The polarisation of the carrier can be defined as left or right circular, linear vertical or linear horizontal. This can be considered when calculating interference levels depending on choice made in setting up the Interference Path object (Interference Paths).

If you have the Visualyse Interplanetary Traffic Module then other carrier parameters, accessible via the Advanced button, will also be relevant. The significance of these parameters and the use of different load methods are described in the Module User Guide.

The radar parameters are used in the interference path to calculate the On Tune Rejection (OTR) according to ITU-R Rec. M.1461 “Procedures for determining the potential for interference between radars operating in the radiodetermination service and systems in other services”.

Propagation Modelling

Visualyse Interplanetary classifies Links into the following types:

Terrestrial fixed
Terrestrial mobile
Space earth
Space – space
Broadcasting
User defined (as many additional ones as you need)

For each Link type you define a set of propagation models to be applied. Different models to can be applied depending on whether the Link is victim or interferer.

We refer to the whole set of propagation models for the different Link types as the Propagation Environment.

In order the set your propagation environment begin with the Propagation menu (shown below).

To change the models used by a particular Link type, simply select the Link type from the Propagation menu. The properties dialog for the selection will be displayed.

The dialog above shows the models that will be used for terrestrial fixed Links.

You can change the models used by clicking the appropriate ‘Change Models’ button. The Propagation models dialog will appear.

Propagation Model Parameters

A description of the available propagation models is given in the Technical Annex.

Creating Your Own Propagation Link Types

To do this, select Advanced from the Propagation menu.

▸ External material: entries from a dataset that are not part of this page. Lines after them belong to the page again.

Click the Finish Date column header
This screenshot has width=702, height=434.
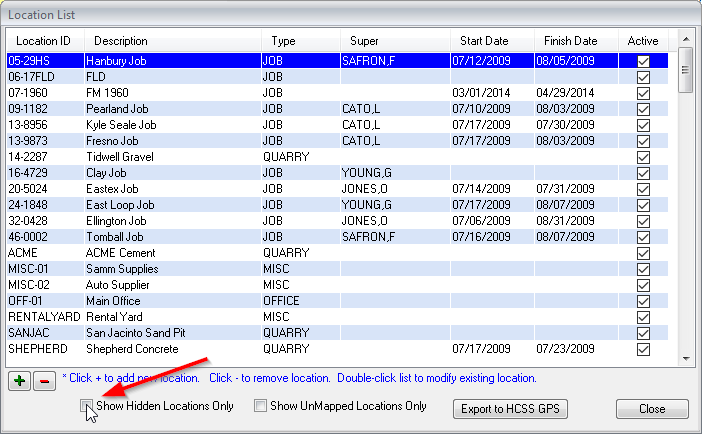coord(570,41)
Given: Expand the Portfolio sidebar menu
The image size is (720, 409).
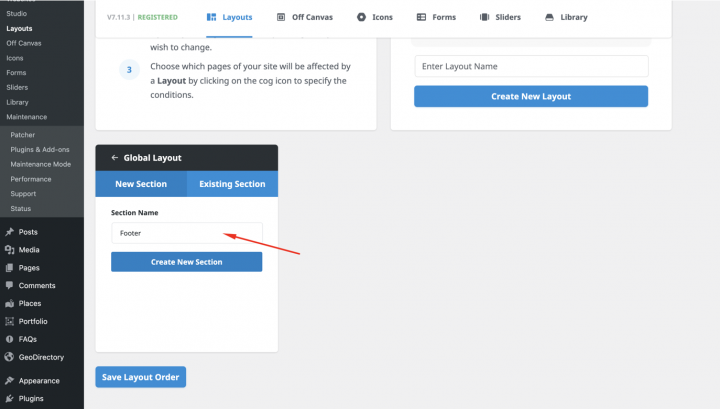Looking at the screenshot, I should [x=32, y=321].
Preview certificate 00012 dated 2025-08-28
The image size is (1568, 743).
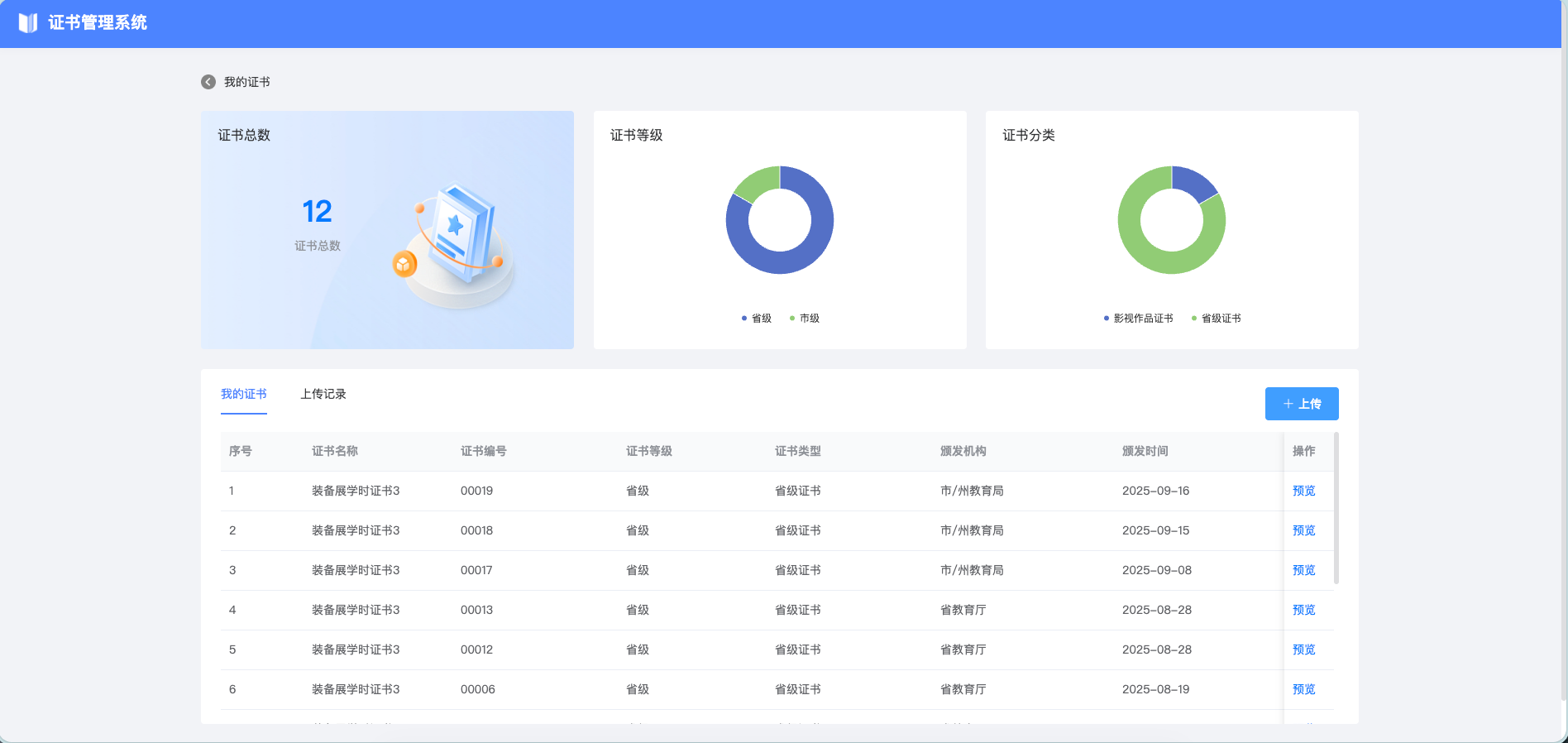coord(1303,650)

The custom propagation Link types dialog will appear.

The Technical Annex contains a tutorial on propagation which is a useful introduction for the non-specialist on the selection and use of propagation models for interference analysis.

Links

Link objects are used in Visualyse Interplanetary to:

Connect Stations together
Define parameters related to the propagation of radio waves
Set the criteria by which interference levels are judged

The Link is where Stations, Carriers, frequencies, propagation models, interference criteria and interference statistics gathering are combined to define a communications path.

The Links Dialog

The Links Dialog can be invoked in the normal ways, i.e.

Via the toolbar icons
Via the Model menu
By right mouse click in the Model View

There are four types of Link that you can create, depending on what you want to do.

A Fixed Link has explicitly defined start and end Stations, which do not change during the simulation, but which are not necessarily fixed Stations. Many modelling scenarios call for the use of fixed links.

A Receive Link has an explicitly defined end Station, but no defined start Station. This type of Link could be used for earth observation satellites for example, or in any case where a fixed receive signal is known.

A Transmit Link has an explicitly defined start Station (or Group of Stations) but no defined end Station. This type of Link would be used for a broadcast system being considered only as an interferer. Receive Stations are not relevant to the scenario and can therefore be omitted.

The ‘source’ of a transmit Link multiple Stations, multiple beams and multiple Antennas. So, for example, if you have a Group of two Stations each with two Antennas which themselves have two beams there are various ways of specifying a transmit Link:

Both Stations transmitting through both their Antennas using all beams, or:
One Station transmitting through both Antennas using both beams, or:
One Station transmitting through one Antenna using both beams, or:
One Station transmitting through one Antenna using one beam.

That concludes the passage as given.